* [What you will do]
Reproduce the listing below word for word, starting at the line that contains "Where should I" and continuing through the end of the listing. Leave the pictures out of your copy.

(Records)
++++

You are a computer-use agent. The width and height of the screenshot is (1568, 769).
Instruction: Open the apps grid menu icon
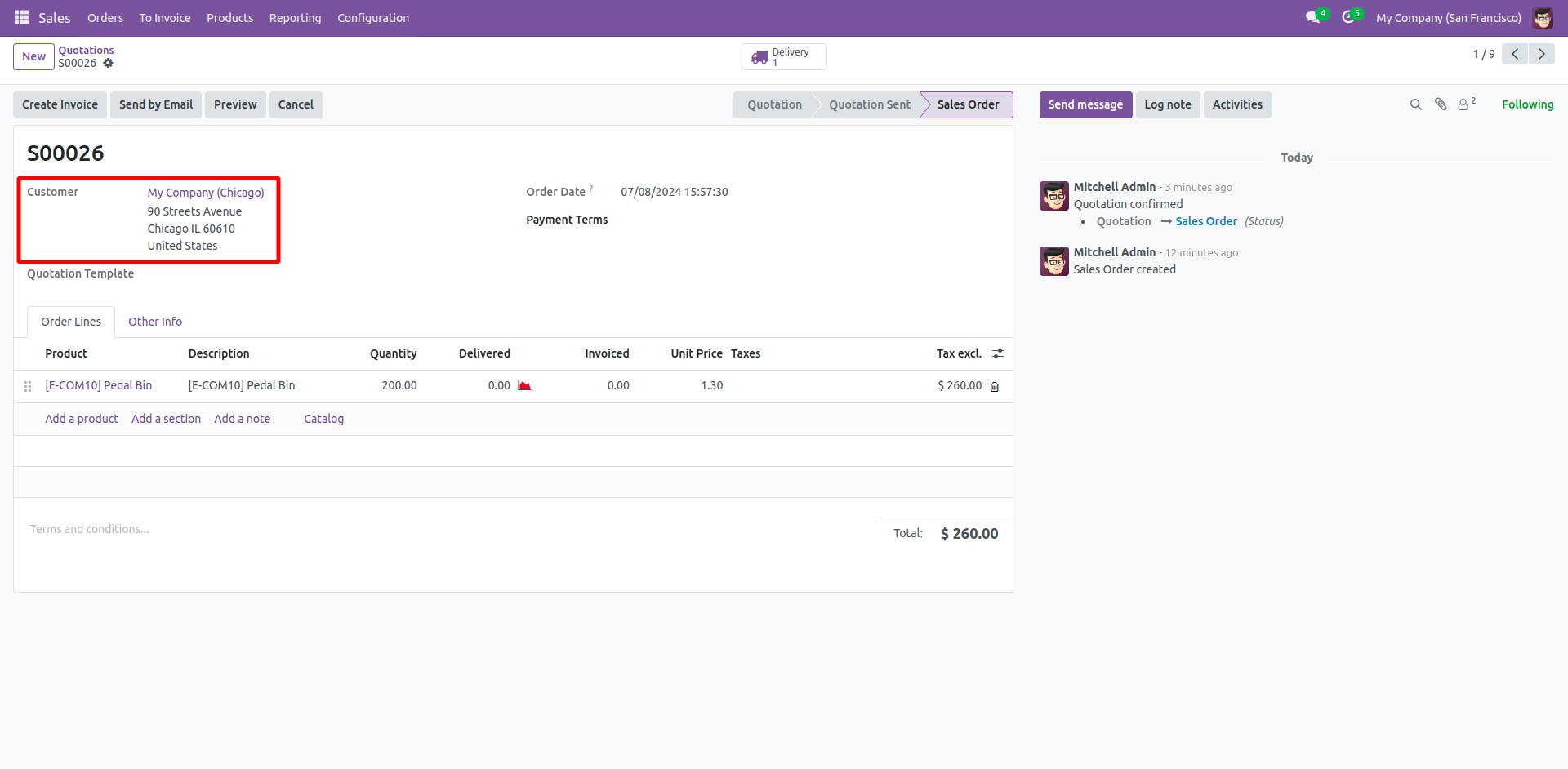click(x=21, y=17)
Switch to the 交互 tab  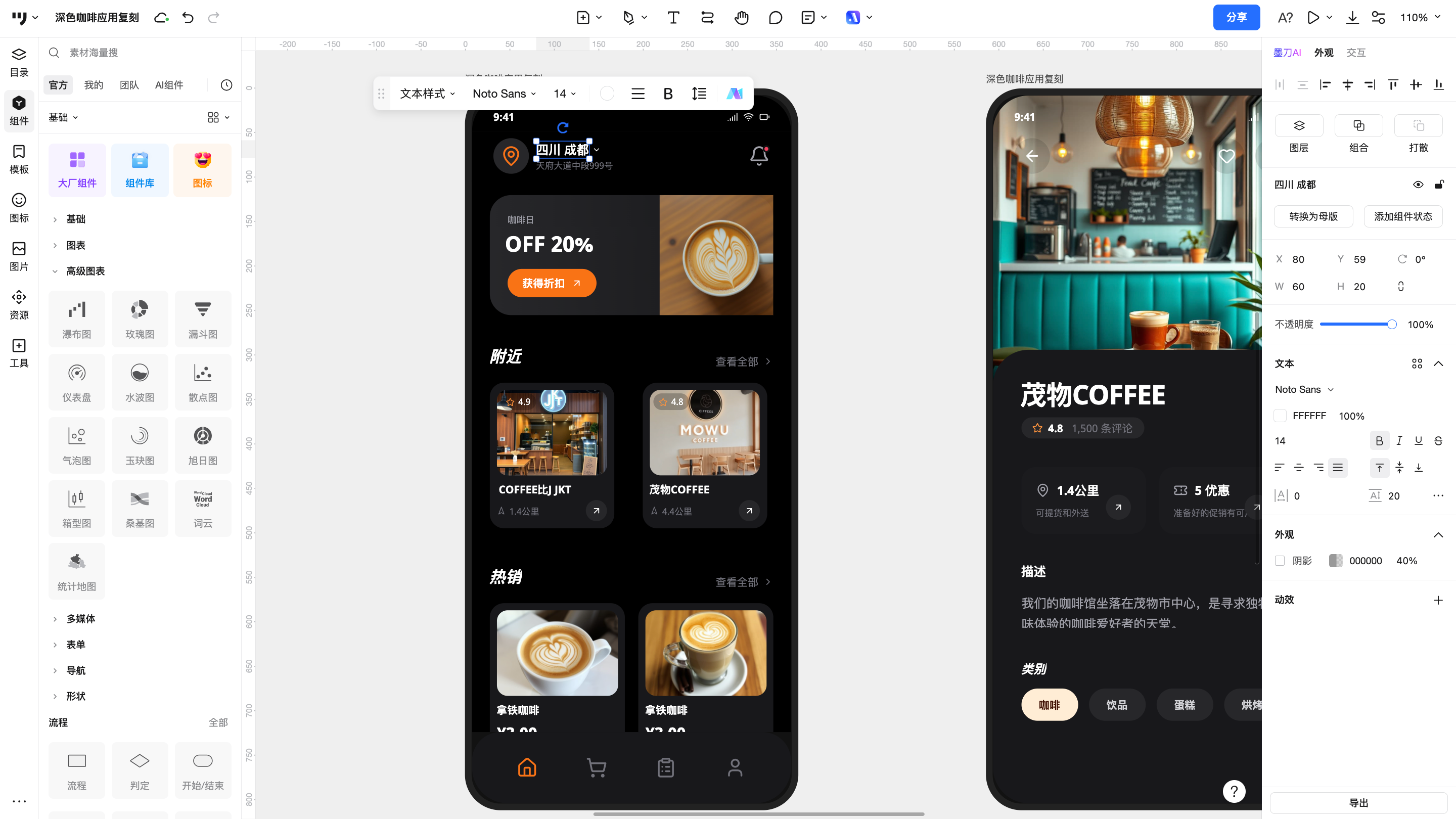click(x=1355, y=53)
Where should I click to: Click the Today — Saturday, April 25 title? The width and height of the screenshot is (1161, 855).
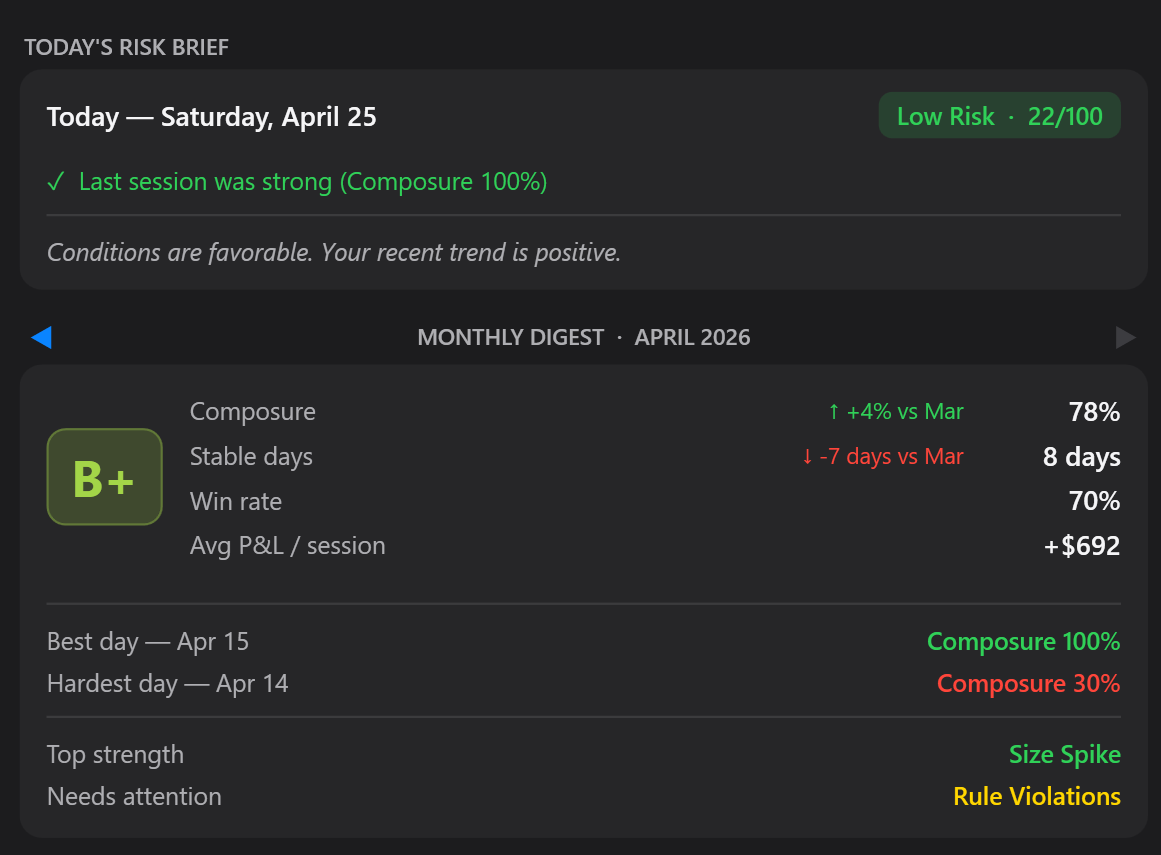click(212, 117)
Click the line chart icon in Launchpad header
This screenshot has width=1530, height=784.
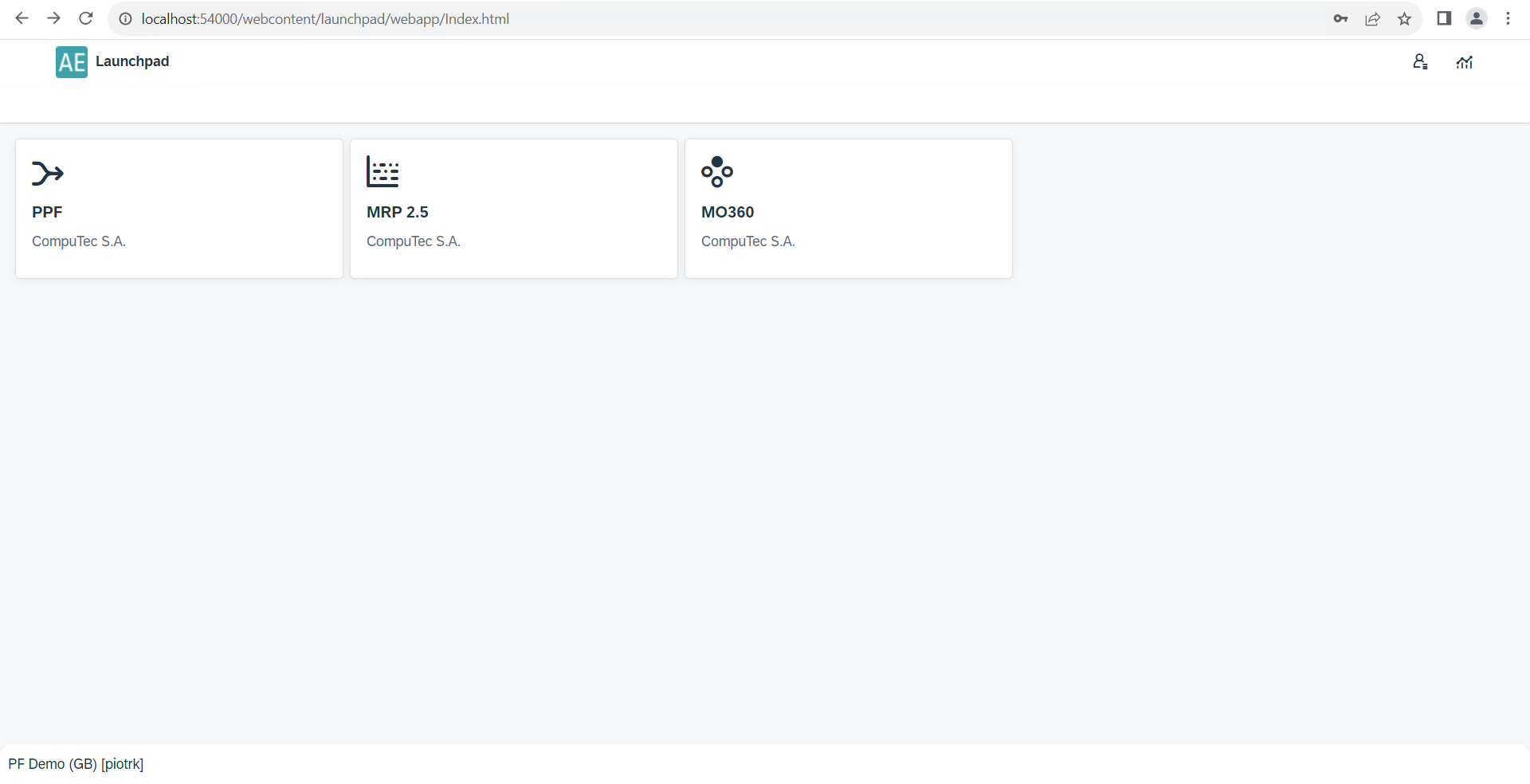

++++

* [Exercise response]
Where should I click to: Click the Today — Saturday, April 25 title? The width and height of the screenshot is (1161, 855).
click(212, 117)
Click the line chart icon in Launchpad header
This screenshot has width=1530, height=784.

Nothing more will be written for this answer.